Type VI secretion systems (T6SSs) are widespread bacterial protein secretion machines that inject toxic effector proteins into nearby cells, thus facilitating both bacterial competition and virulence. Pseudomonas aeruginosa encodes three evolutionarily distinct T6SSs that each export a unique repertoire of effectors. Owing to its genetic tractability, P. aeruginosa has served as a model organism for molecular studies of the T6SS. However, P. aeruginosa is also an opportunistic pathogen and ubiquitous environmental organism that thrives in a wide range of habitats. Consequently, studies of its T6SSs have provided insight into the role these systems play in the diverse lifestyles of this species. In this review, we discuss recent advances in understanding the regulation and toxin repertoire of each of the three P. aeruginosa T6SSs. We argue that these T6SSs serve distinct physiological functions; whereas one system is a dedicated defensive weapon for interbacterial antagonism, the other two T6SSs appear to function primarily during infection. We find support for this model in examining the signalling pathways that control the expression of each T6SS and co-ordinate the activity of these systems with other P. aeruginosa behaviours. Furthermore, we discuss the effector repertoires of each T6SS and connect the mechanisms by which these effectors kill target cells to the ecological conditions under which their respective systems are activated. Understanding the T6SSs of P. aeruginosa in the context of this organism's diverse lifestyles will provide insight into the physiological roles these secretion systems play in this remarkably adaptable bacterium.

Keywords: Bacterial toxins; Pseudomonas aeruginosa; Type VI secretion systems.

Figure 1. The structure of the T6SS.

(A) Schematic representation of the general T6SS membrane complex and tail tube complex. The baseplate complex that connects these two sub-assemblies has been omitted for clarity. (B) Schematic representation of characterized mechanisms of effector recruitment to the spike complex. While some effectors exist as C-terminal domains (CTD) of proline-alanine-alanine-arginine (PAAR) or valine glycine repeat protein G (VgrG) proteins, others are recruited to the complex by direct interaction or via interactions with an adaptor protein. (C) Cross-sectional representation of the haemolysin co-regulated protein (Hcp) tube containing Hcp-associated effectors.

Figure 2. Regulatory inputs that control T6SS activity under different environmental conditions.

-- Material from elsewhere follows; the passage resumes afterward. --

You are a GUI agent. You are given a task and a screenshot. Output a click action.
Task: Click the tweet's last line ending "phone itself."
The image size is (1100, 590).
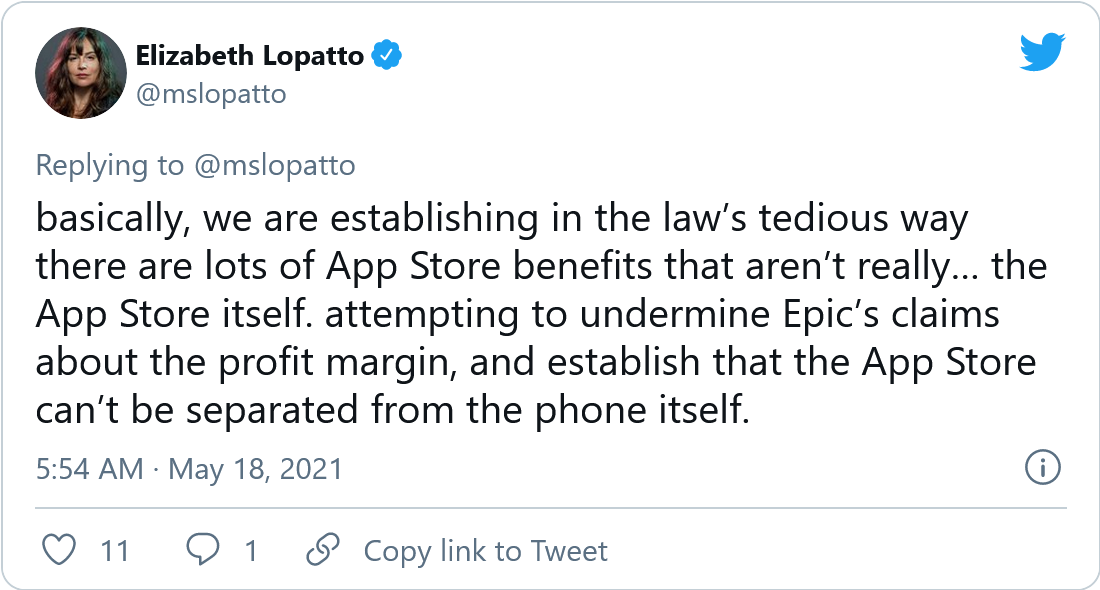(x=392, y=408)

(A) In conditions where P. aeruginosa is not a dominant member of the microbial community, the H1-T6SS serves as a weapon of defensce against incoming threats. The absence of quorum signals induces transcription of H1-T6SS genes, whereas the relative abundance of iron inhibits transcription of the H2- and H3-T6SS loci. Signalling through the Gac/Rsm pathway induces the expression of rsmY and rsmZ, which sequester the RNA-binding protein RsmA and enable the translation of T6SS proteins. Finally, signalling through the threonine phosphorylation pathway co-ordinates H1-T6SS firing with incoming membrane injuries, thus enabling P. aeruginosa to engage in tit-for-tat T6SS behaviour. (B) Under conditions where P. aeruginosa dominates the microbial community, the H2- and H3-T6SSs serve as weapons of co-ordinated attack against non-kin cells or an animal host. Extracellular signals of high P. aeruginosa density and the host environment, such as iron starvation, quorum signals, and extracellular calcium, induce transcription and translation of H2- and H3-T6SS genes via the Gac/Rsm and Fur pathways.